## MATERIAL FOR THIS TASK
********

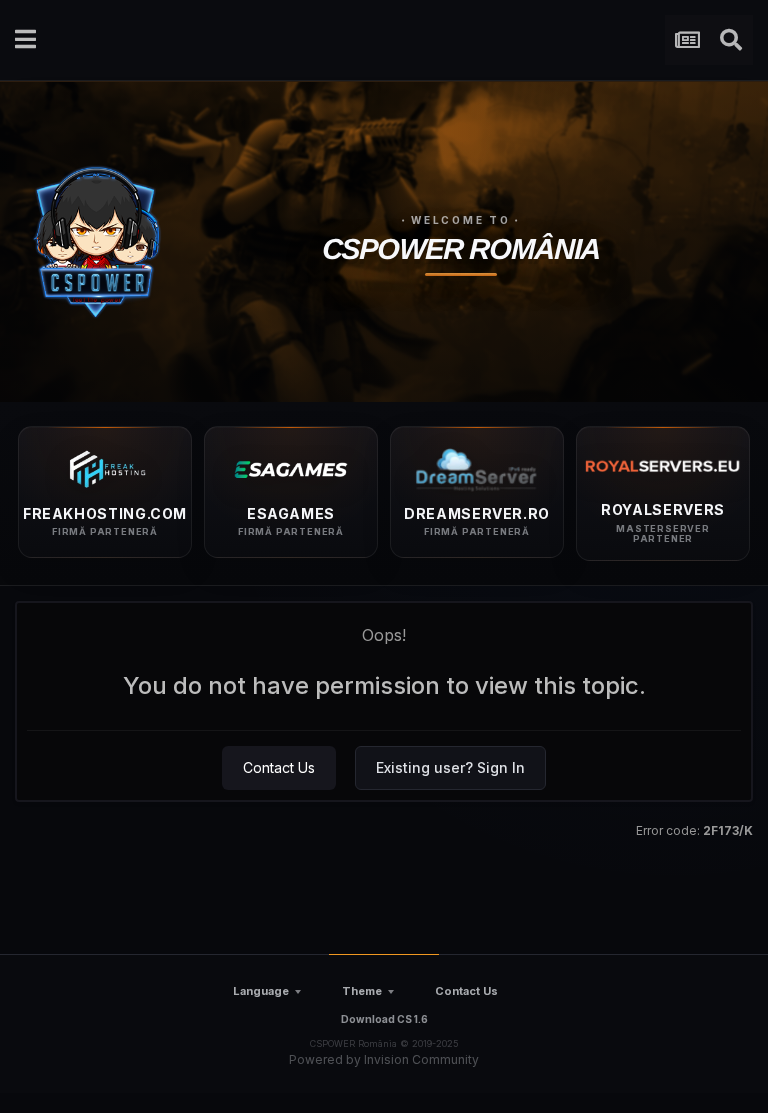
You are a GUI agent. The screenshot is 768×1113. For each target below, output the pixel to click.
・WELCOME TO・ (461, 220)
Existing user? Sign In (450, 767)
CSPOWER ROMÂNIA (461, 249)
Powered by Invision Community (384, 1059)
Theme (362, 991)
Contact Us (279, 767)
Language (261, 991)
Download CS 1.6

********

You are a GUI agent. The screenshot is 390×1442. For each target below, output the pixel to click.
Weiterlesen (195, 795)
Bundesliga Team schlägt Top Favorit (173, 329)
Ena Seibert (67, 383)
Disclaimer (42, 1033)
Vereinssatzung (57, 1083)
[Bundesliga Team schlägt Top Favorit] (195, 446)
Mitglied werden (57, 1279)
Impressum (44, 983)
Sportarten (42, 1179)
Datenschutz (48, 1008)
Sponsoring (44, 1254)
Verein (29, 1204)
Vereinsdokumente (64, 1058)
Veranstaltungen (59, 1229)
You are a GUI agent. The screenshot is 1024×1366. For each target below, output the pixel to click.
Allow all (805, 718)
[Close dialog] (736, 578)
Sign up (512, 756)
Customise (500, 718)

********

## THE PROBLEM
When you reach the line with "You are a GUI agent. The screenshot is 768×1113." in the records above, start writing out lines exactly, and stop once the line with "Download CS 1.6" has been written; include nothing else.

## SOLUTION TO THIS PROBLEM
You are a GUI agent. The screenshot is 768×1113. For each target below, output the pixel to click.
・WELCOME TO・ (461, 220)
Existing user? Sign In (450, 767)
CSPOWER ROMÂNIA (461, 249)
Powered by Invision Community (384, 1059)
Theme (362, 991)
Contact Us (279, 767)
Language (261, 991)
Download CS 1.6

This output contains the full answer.